WHAT TO PRODUCE: Rewrite the part of the material that opens with the line containing "Given: Click the Pokaż wszystko button" and closes with the line containing "pos(633,31)", putting "Screen resolution" wherever "Image resolution" appears and leaving everything else the same. Give back only that part.

PROVIDED ENTRIES:
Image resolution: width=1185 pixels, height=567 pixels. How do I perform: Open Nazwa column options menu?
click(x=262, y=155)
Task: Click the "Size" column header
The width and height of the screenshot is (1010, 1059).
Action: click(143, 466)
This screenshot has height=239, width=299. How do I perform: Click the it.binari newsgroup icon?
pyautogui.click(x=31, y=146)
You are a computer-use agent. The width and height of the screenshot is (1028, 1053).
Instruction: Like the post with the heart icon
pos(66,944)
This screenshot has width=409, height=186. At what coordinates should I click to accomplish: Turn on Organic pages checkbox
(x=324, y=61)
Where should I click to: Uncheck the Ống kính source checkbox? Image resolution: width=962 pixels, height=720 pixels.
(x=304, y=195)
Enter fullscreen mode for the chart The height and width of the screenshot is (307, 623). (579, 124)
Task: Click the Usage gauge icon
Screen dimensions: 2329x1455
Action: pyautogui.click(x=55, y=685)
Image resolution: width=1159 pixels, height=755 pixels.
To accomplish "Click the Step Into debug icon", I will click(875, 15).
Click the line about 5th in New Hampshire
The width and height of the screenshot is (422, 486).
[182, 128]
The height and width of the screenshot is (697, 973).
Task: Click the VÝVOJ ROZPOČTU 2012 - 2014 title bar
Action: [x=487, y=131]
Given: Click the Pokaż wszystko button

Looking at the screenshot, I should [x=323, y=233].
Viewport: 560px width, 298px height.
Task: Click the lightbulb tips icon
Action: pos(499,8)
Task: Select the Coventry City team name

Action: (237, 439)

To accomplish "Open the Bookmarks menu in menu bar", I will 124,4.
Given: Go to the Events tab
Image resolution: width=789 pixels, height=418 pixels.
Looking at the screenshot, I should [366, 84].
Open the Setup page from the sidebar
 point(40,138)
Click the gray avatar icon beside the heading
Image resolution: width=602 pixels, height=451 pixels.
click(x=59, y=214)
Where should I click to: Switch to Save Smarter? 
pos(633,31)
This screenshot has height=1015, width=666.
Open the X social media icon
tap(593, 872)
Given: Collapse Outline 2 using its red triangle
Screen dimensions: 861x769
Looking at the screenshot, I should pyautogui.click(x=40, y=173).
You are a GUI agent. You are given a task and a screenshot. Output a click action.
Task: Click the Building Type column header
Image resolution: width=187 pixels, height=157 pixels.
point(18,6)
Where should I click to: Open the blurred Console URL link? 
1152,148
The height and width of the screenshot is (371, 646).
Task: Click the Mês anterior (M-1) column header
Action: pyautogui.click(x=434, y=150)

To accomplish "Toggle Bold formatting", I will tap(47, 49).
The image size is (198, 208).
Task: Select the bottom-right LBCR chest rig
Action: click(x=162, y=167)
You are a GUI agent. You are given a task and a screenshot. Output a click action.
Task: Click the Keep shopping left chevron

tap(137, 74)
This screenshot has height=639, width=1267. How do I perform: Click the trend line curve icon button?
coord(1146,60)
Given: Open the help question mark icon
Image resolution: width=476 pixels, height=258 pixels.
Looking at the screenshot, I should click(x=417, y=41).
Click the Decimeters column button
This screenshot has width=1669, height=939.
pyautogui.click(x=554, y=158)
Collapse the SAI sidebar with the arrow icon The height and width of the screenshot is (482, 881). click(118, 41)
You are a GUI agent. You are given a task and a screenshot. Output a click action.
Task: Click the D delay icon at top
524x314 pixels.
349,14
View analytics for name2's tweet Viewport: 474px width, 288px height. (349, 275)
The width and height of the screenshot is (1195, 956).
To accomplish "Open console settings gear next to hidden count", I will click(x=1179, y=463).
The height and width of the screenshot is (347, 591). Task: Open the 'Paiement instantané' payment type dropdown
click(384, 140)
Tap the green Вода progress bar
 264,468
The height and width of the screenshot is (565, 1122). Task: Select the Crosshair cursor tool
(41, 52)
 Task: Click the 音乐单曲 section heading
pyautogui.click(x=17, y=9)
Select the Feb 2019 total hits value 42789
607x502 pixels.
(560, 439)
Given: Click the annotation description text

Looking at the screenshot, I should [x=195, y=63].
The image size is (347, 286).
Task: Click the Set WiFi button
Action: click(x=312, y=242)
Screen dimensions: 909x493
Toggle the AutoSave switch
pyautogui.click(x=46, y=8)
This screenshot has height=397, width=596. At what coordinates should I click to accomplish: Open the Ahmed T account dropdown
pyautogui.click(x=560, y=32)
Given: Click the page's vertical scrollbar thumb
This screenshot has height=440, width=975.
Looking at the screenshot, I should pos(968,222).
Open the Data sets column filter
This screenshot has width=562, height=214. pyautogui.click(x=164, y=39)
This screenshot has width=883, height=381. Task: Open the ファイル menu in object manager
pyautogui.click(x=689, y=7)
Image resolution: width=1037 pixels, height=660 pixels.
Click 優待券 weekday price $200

OUTPUT OF THE TASK:
Given: Click the Pokaż wszystko button

Looking at the screenshot, I should [x=323, y=233].
Viewport: 560px width, 298px height.
Task: Click the lightbulb tips icon
Action: pos(499,8)
Task: Select the Coventry City team name

Action: (237, 439)

To accomplish "Open the Bookmarks menu in menu bar", I will 124,4.
Given: Go to the Events tab
Screen resolution: width=789 pixels, height=418 pixels.
Looking at the screenshot, I should [366, 84].
Open the Setup page from the sidebar
 point(40,138)
Click the gray avatar icon beside the heading
Screen resolution: width=602 pixels, height=451 pixels.
click(x=59, y=214)
Where should I click to: Switch to Save Smarter? 
pos(633,31)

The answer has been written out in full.